The image cytometer allows us to detect immunomagnetically enriched and fluorescently labeled CTC quickly and accurately from blood samples of patients. Quantitative measurement of fluorescence in combination with morphological examination permits for a better discrimination within the CTC candidates. Thus, it creates new opportunities for a more accurate determination of the clinical meaning of CTC in blood of cancer patients. For rare event detection, flow cytometry-based systems do not analyze the complete volume of the sample. This shortcoming is addressed in the image cytometer by the use of an analysis cartridge in which all the magnetically-labeled cells in the sample are moved to the analysis surface. Moreover, the analysis cartridge provides the opportunity to revisit cells after initial analysis. The system can automatically relocate events of interest and perform further detailed analysis, even under different sample conditions. It can create Z-stacks of images of selected events to perform 3D analysis and record time-lapse series. This can be used to extract more information from the analyzed cells such as the position of intracellular structures or FISH probes (38) which for example cannot be achieved by flow cytometry-based systems.

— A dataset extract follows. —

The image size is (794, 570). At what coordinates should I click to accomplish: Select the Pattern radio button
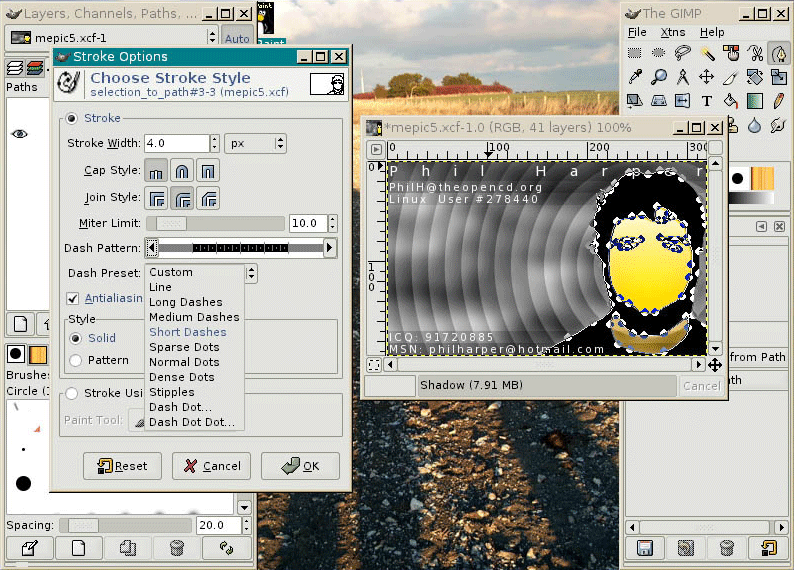coord(75,360)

Future improvements of the cytometer will include reduction of image acquisition time of multiple fluorophores by parallel imaging. This requires the addition of one or more TDI cameras and a beam splitting element to the setup. We are currently in the process of adding a second TDI camera to the system to reduce imaging times by a factor of 2. Alternatively, a TDI camera may be used in which different areas on the CCD can be read out separately such as used in the ImageStream system (39). A different option is to use a TDI camera operating at a higher line rate. The maximum line rate of the current TDI camera is 8.8 kHz, resulting in a theoretical maximum scan speed of 1.76 mm s−1. A newer TDI camera, now available from the same manufacturer, features a maximum line rate of 31 kHz, raising the theoretical maximum scan speed to 6.2 mm s−1. This is almost a factor of 4 higher than the current maximum scan speed. The latter option would also allow the use of higher laser power for illumination, which is not possible now because of the saturation of pixels at higher intensities. If desired, a fourth fluorescence parameter can be added. This requires the use of a quad-band dichroic filter. A drawback is that such filters often have lower efficiency for the separate dyes as compared to a triple band dichroic. Apart from the mentioned hardware changes, the image analysis can be made faster by using a separate dedicated analysis computer with multiple processors at high clock speed.

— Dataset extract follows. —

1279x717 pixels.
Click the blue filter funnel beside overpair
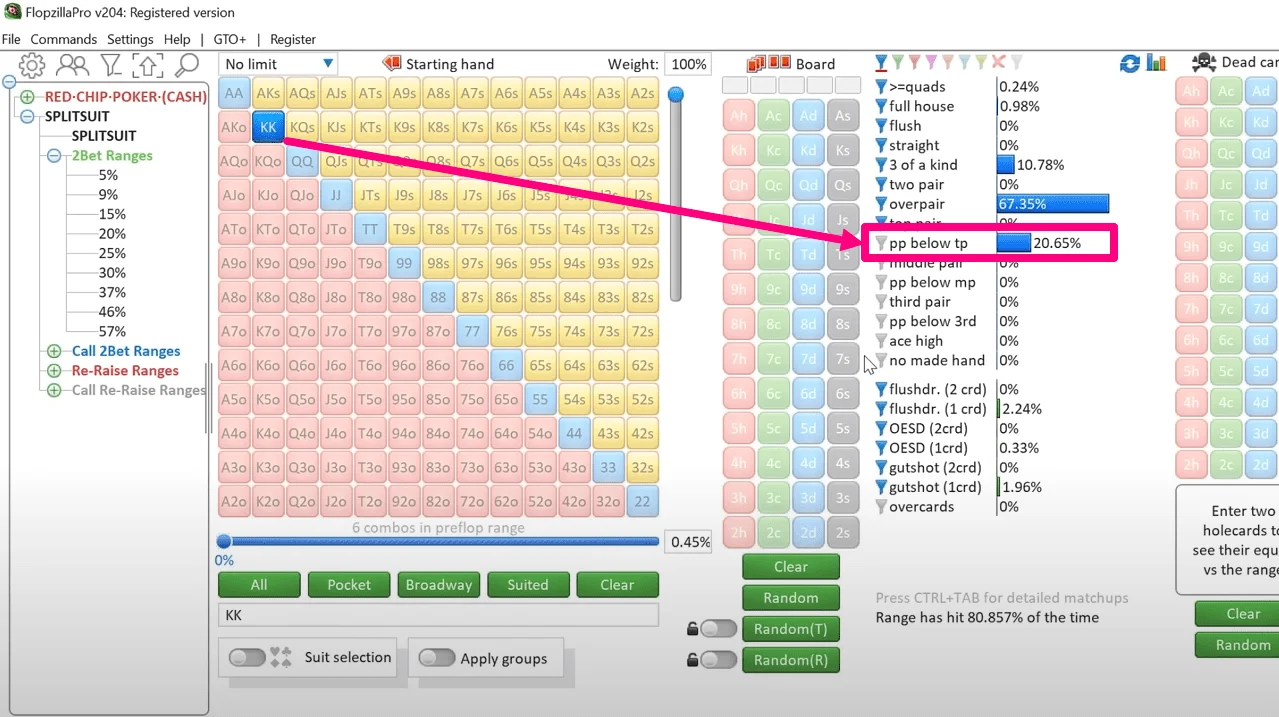[x=881, y=204]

We estimate that the overall reduction in time needed for analyzing a cartridge of 2.7 × 30 mm2 using three fluorescence- and one brightfield image could be a factor of 8, bringing the time needed to analyze one sample well below 5 min.

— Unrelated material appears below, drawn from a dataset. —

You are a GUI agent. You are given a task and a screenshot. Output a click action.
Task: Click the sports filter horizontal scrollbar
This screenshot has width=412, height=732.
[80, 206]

Even though we designed and built the image cytometer in the first place to improve the method to determine CTC in blood samples, it is obvious that many applications of the instrument exist. In fact, the cytometer can be adapted easily for the analysis of other cells where in a routine setting high resolution imaging and quantitative multispectral fluorescence characterization of cellular samples need to be combined.